We know that engineering and the humanities differ not just in subject matter but in the very kinds of thinking they encourage. So the question is not just what information from each domain might be useful to the other, but also what each could learn by imagining the world in a whole new way.
In the United States, we are uniquely positioned to bring these two cultures together because, unlike in Europe and South America, students here are expected to learn much more than their specialty. This makes interdisciplinary interactions involving the left brain — analytical, convergent, and quantitative skills associated with science and engineering — and right brain — artistic and humanistic abilities — easier to achieve. Doing so will result in much more talented and versatile engineers and humanists, but it will require vast changes at every level.
By its very nature, engineering is creative and directed to human uses. All too often, however, engineering education postpones or overlooks both. Instead, it is presented as a process of absorption, followed only much later by the production of something new.
Students master routine solving of well-understood problems. Textbooks present current knowledge as timeless truths, as if they had been handed down by divine revelation. Students are told to be creative only at the very end of their studies, in a senior thesis or a design project. Imagine if poets were trained to identify meters but to suspend actually using them to create a poem for several years.
Fortunately, teaching in engineering has evolved significantly over the past decade or so, though not in all places and not all at the same rate. Instead of simply passing on knowledge, the best programs now try to foster experiential learning.
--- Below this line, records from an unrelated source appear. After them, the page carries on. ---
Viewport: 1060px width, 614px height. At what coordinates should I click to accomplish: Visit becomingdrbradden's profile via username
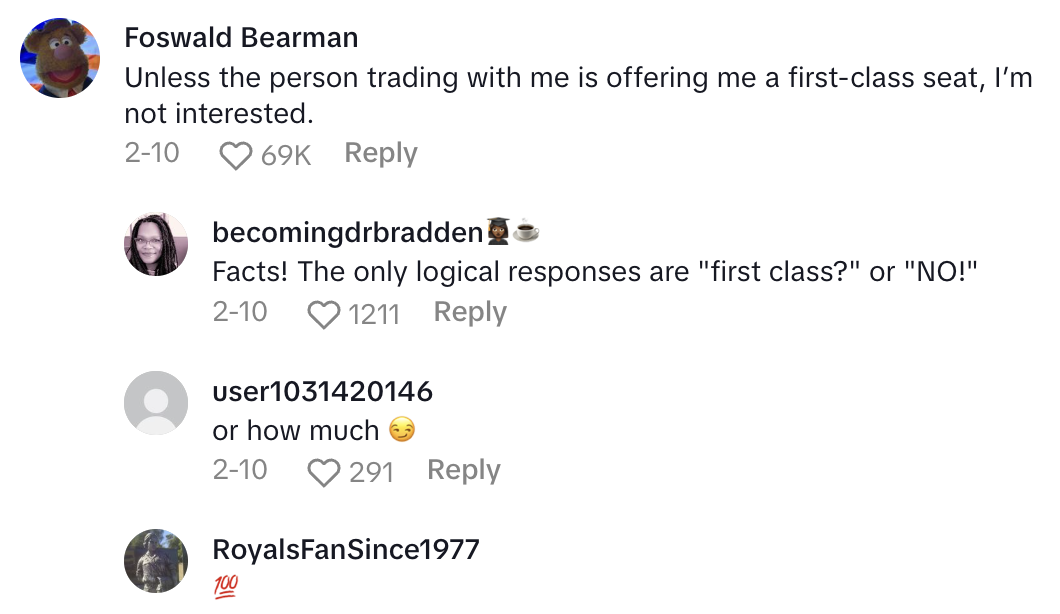tap(349, 232)
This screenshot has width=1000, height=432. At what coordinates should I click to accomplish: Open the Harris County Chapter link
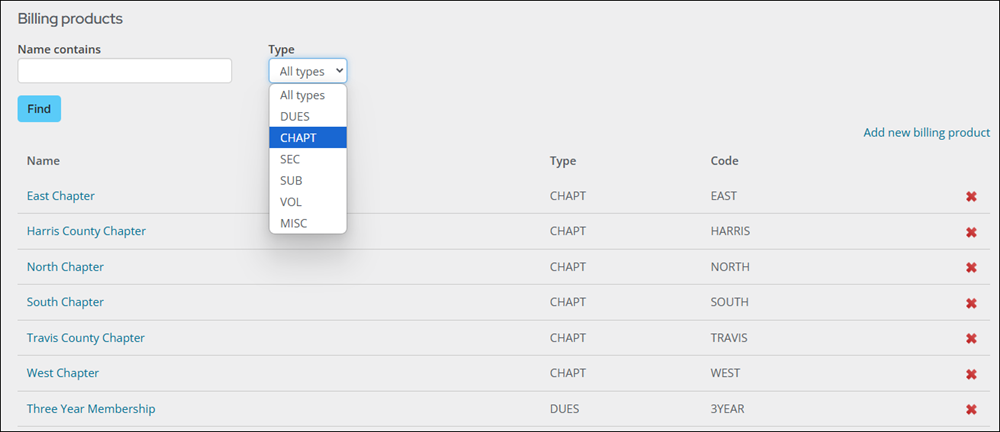click(x=86, y=231)
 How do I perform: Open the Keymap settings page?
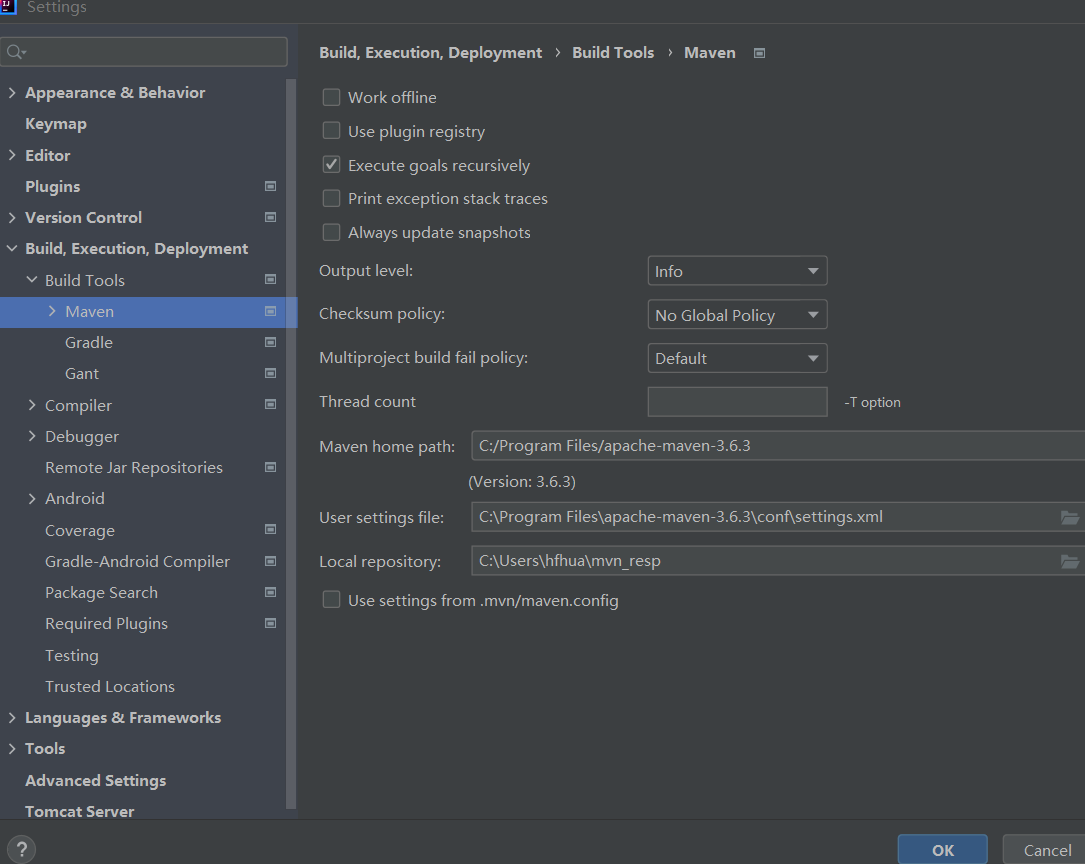(55, 123)

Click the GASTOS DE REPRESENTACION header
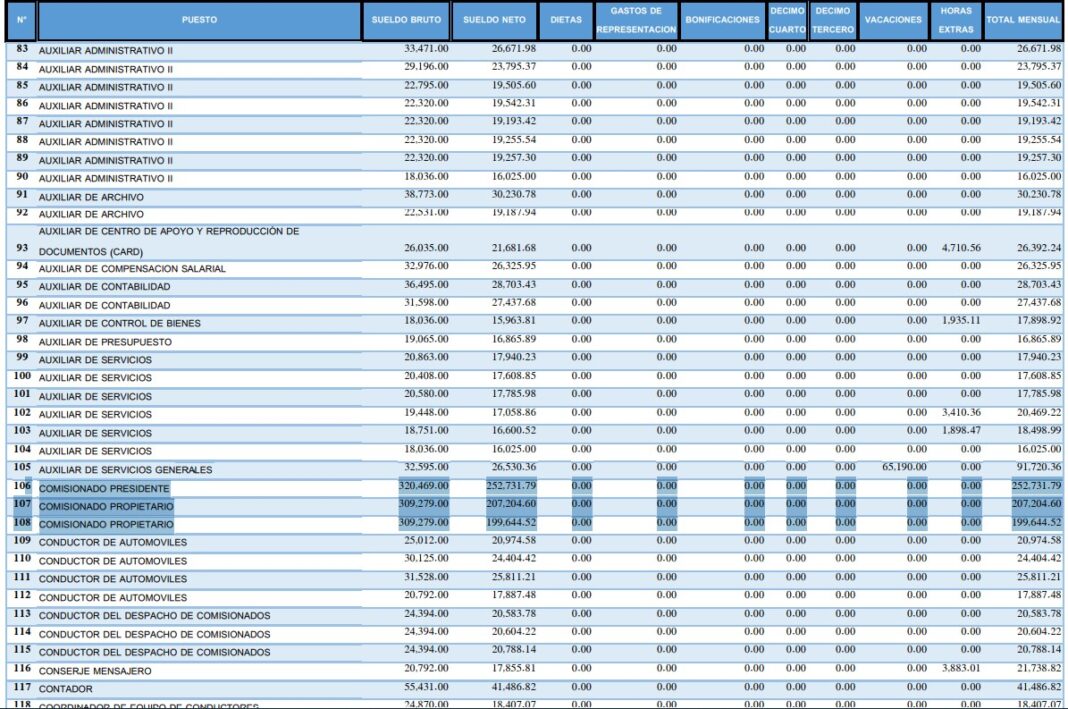[x=636, y=21]
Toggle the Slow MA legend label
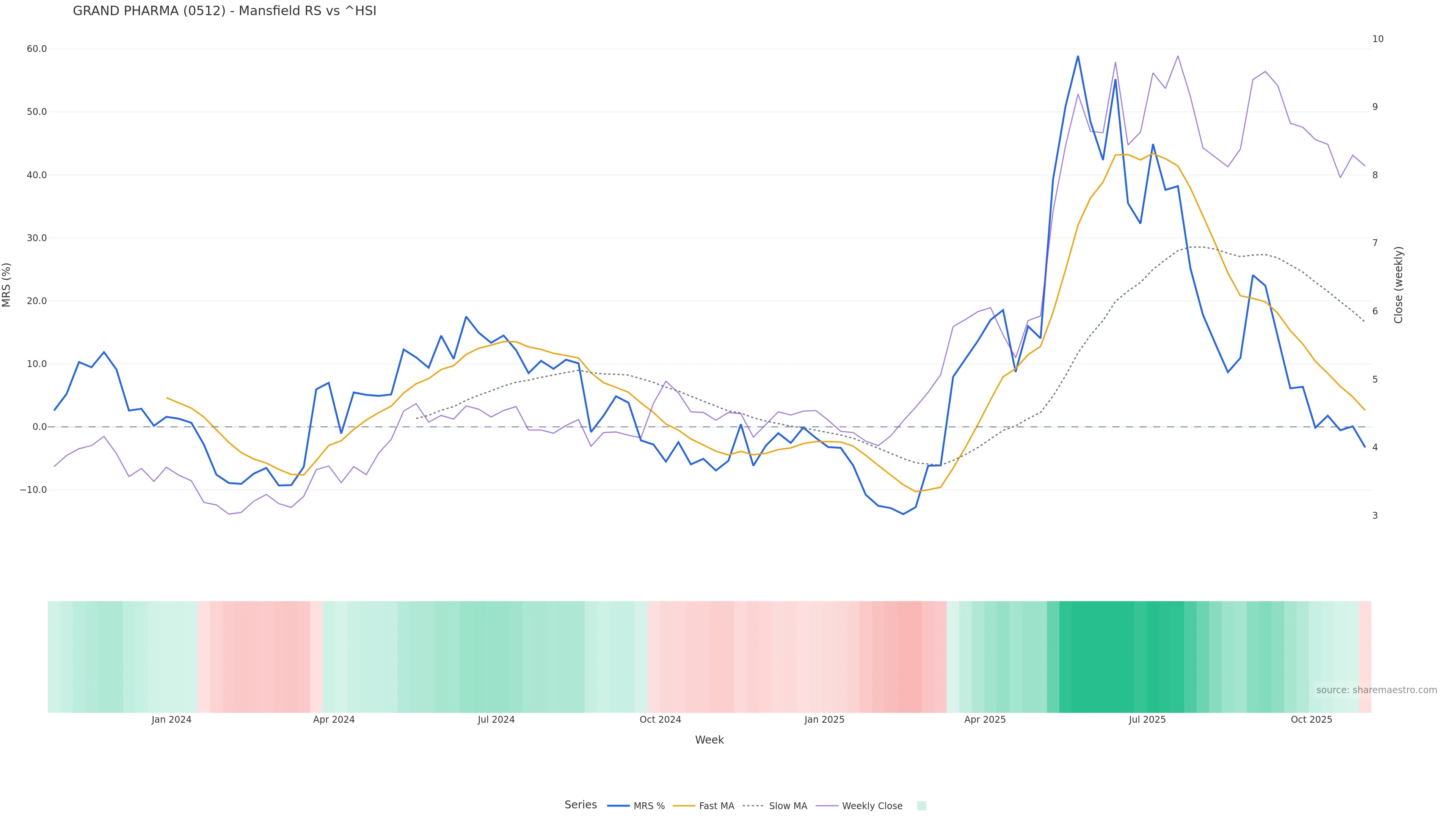Image resolution: width=1456 pixels, height=819 pixels. [788, 806]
Teams rule, and in place of homogenous courses with all engineers in the same discipline, new courses pull together teams from multiple disciplines, including many outside of engineering.
In the arts and humanities, creative and metaphorical thinking come into play early on. Basic literature courses do not teach mastery of a body of material — not just because there is no such body but because it isn’t clear what "mastery of material" would mean. Literature does not aspire to transfer information per se; one must get personally involved.
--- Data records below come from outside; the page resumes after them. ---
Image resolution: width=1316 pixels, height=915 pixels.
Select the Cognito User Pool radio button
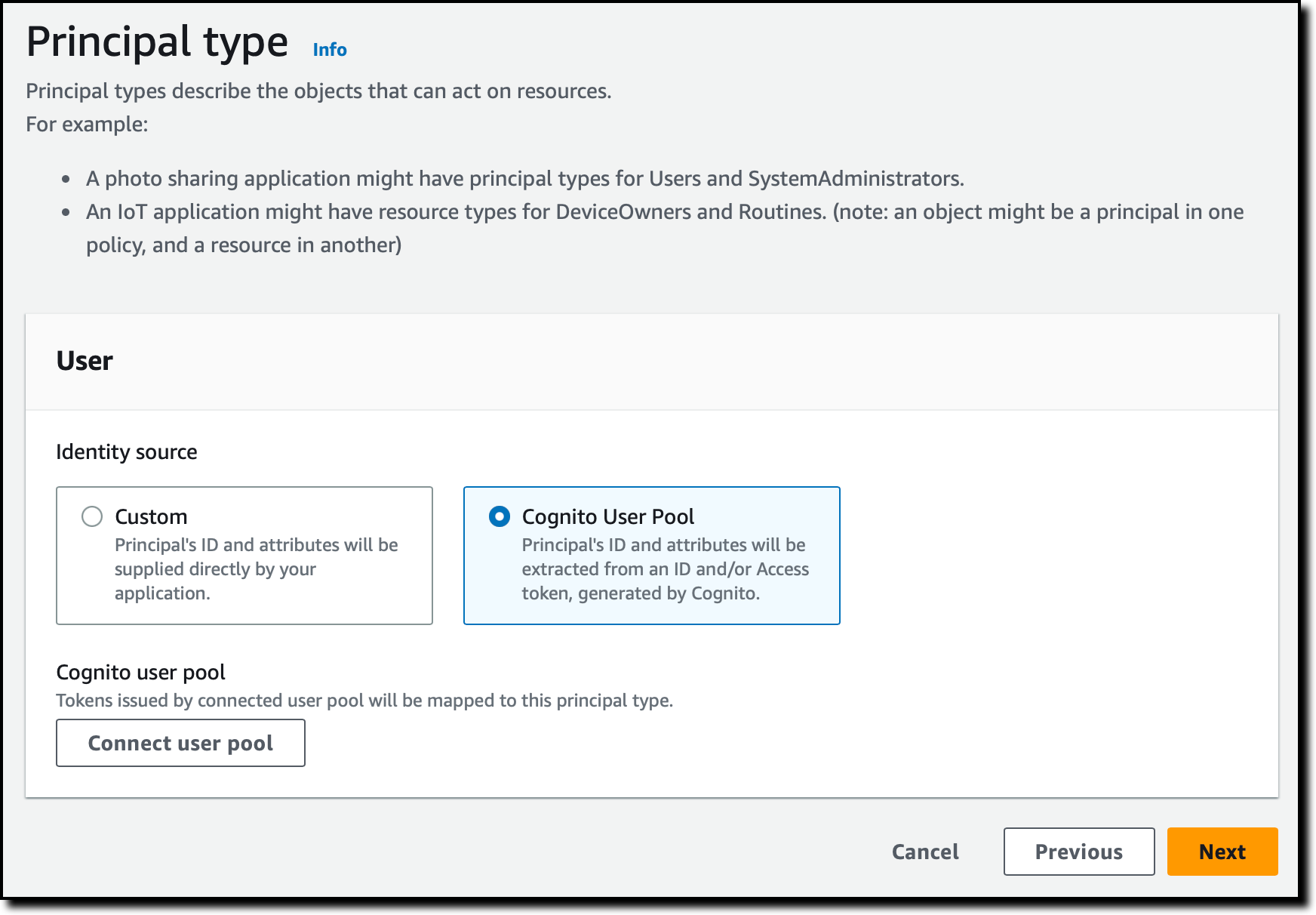coord(500,516)
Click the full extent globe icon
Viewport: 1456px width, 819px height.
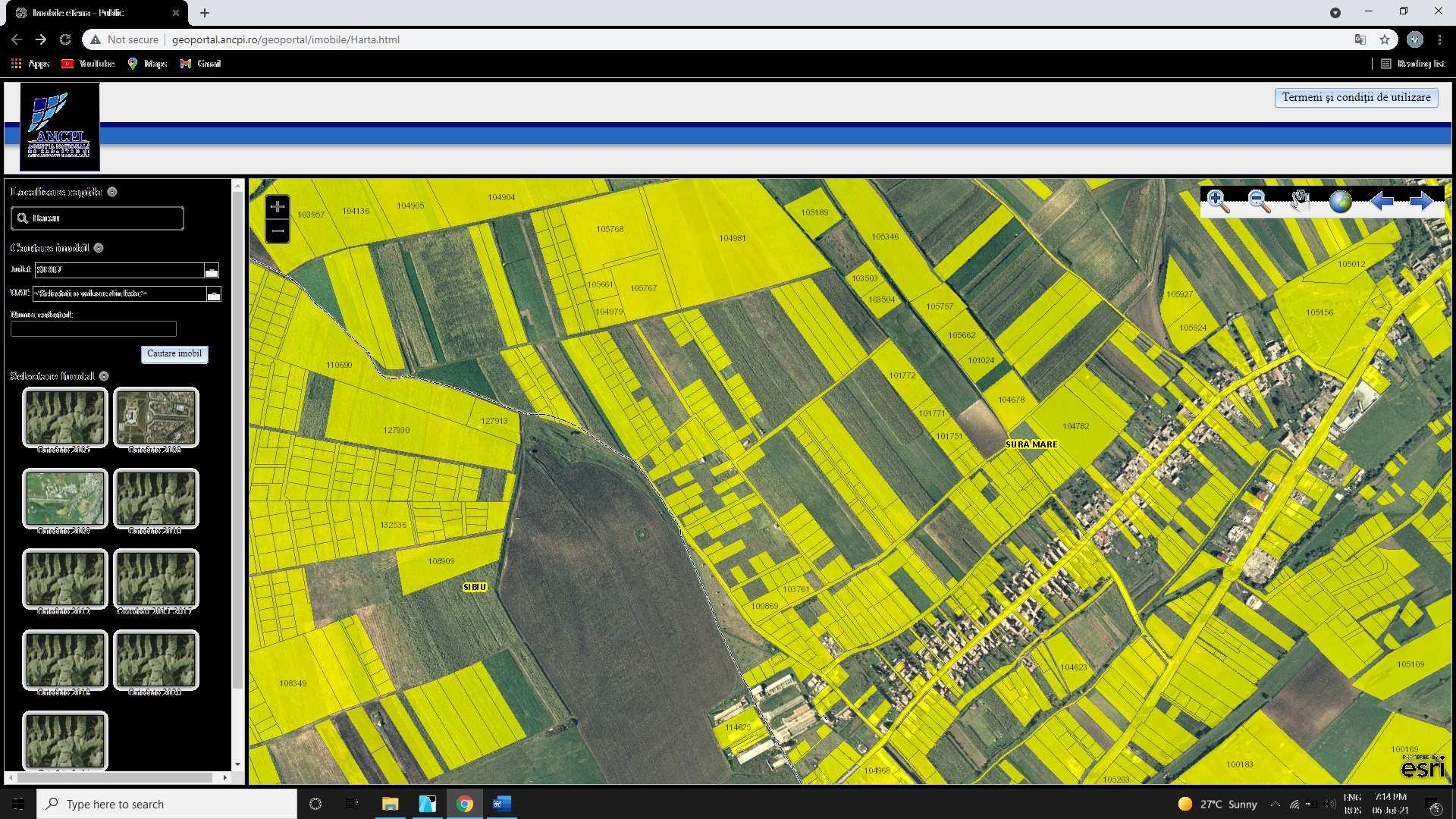pos(1340,202)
What if more engineers contemplated their work similarly? By the same token, if humanists understood how scientists and engineers think, and if they were not mystified by mathematics, experimentation, and the testing characteristic of those disciplines, they would appreciate their own distinctive ways of thinking and grasp opportunities to contribute something distinctive.
The Russian Formalist critic Victor Shklovsky argued that art demands we reverse the usual process of learning. When we acquire a skill, we normally practice it until it is automatic. Learning is, in this sense, a process of familiarization. But sometimes it is important to experience something that has long grown familiar as if for the first time.
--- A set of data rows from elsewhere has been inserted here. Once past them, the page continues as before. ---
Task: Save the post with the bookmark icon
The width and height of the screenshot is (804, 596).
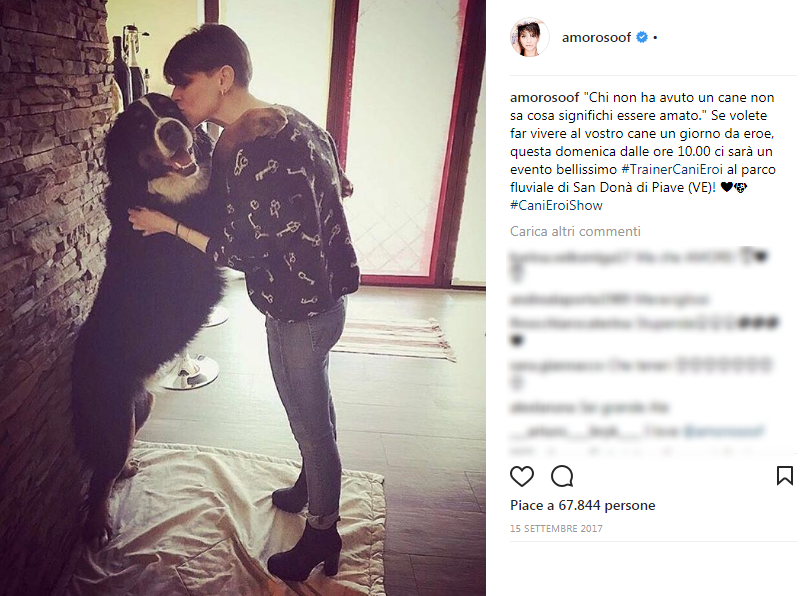Action: click(785, 476)
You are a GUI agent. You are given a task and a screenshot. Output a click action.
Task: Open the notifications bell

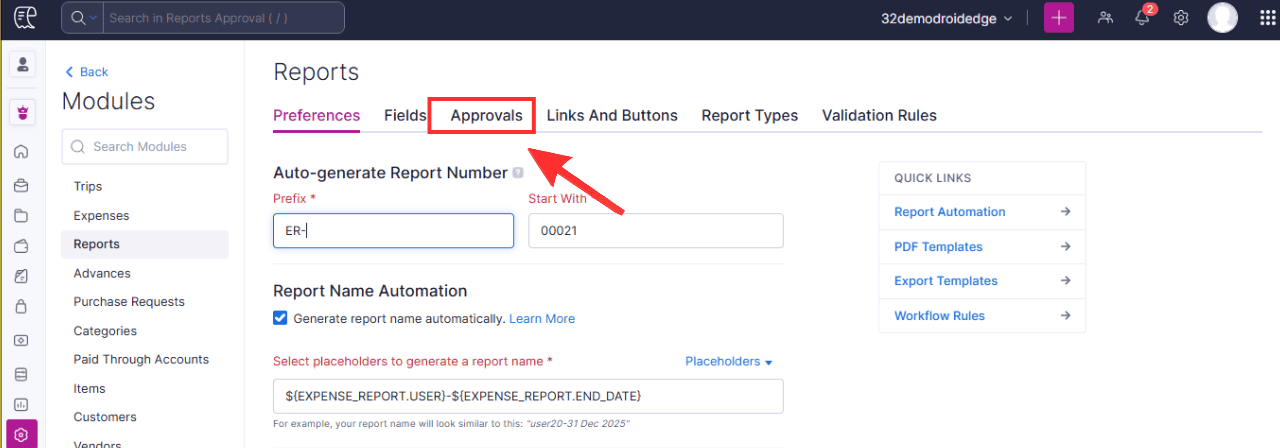pyautogui.click(x=1142, y=18)
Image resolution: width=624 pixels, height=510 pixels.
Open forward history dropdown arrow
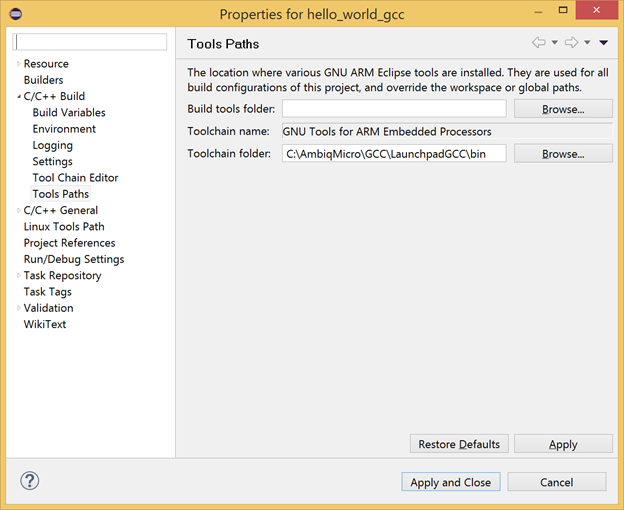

Or, as Shklovsky explains, we need to defamiliarize the familiar: "The purpose of art is to impart the sensation of things as they are perceived and not as they are already known. The technique of art is to make objects ‘unfamiliar.’"
Acquiring the habit of overcoming habitual perception is one process that brings engineering and the arts together. It is how great writers impart human experience in new ways, and it is how engineers innovate. Technology does not proceed along a preordained single path, as one might suppose from a textbook or problem-solving approach. Like literature, engineering sometimes works not by satisfying recognized needs but by creating the needs it satisfies. And that is also like literature: Tolstoy did not satisfy someone’s need for a novel called Anna Karenina.
But Tolstoy did provide his readers with a glimpse into Anna’s inner life. Similarly, engineering thrives by going beyond the technical into the realm of its human users. More and more, engineering education is recognizing the importance of understanding devices, systems, and processes in terms of the people who use them.
At the heart of human-centered design is empathy, and empathy is what literature, above all, is good at teaching. When you read a great novel, you identify with a character, experience what she is experiencing, follow her thoughts and feelings moment by moment from within. You do this with people of a different culture, age, gender, social class, nationality, profession, and religion. You do it with several characters in the course of one long novel, and not just once, but countless times, until it becomes a habit. Empathy creates better people and better technical innovations for people to use.
So how do we ensure that more skillful innovators emerge from academe?
Boosting enrollments in STEM is not enough. An educational system that merges humanities and sciences, creating whole-brain engineers and scientifically inspired humanists, fosters more than just innovation. It yields more-flexible individuals who adapt to unanticipated changes as the world evolves unpredictably.
But it is easy to see why existing systems encourage the opposite. One reason is funding. Most doctoral students in engineering are paid to go to school, with funding provided by government grants. The demand for results, the expanding list of compliance mechanisms, and the gravitational pull toward meeting narrow program goals create a closed system that allows little time or attention for ancillary pursuits. This process discourages whole-brainers from even applying.
Alternative graduate programs should cultivate the whole-brain experience that is more often seen at the undergraduate level. One avenue is to provide courses that bring different modes of thinking, rather than moving students in parallel, noninteractive tracks. At our institution we have encouraged that kind of thinking in courses that link engineers with artists, both within our university and with the School of the Art Institute of Chicago.
It should not be rare to have graduate students in science and engineering in literature, philosophy, and history of science courses. It should be the norm. It is in the augmentation of possibilities — the things we never knew existed — where remarkable opportunities exist at the intersection of engineering and humanities. The possibilities are vast.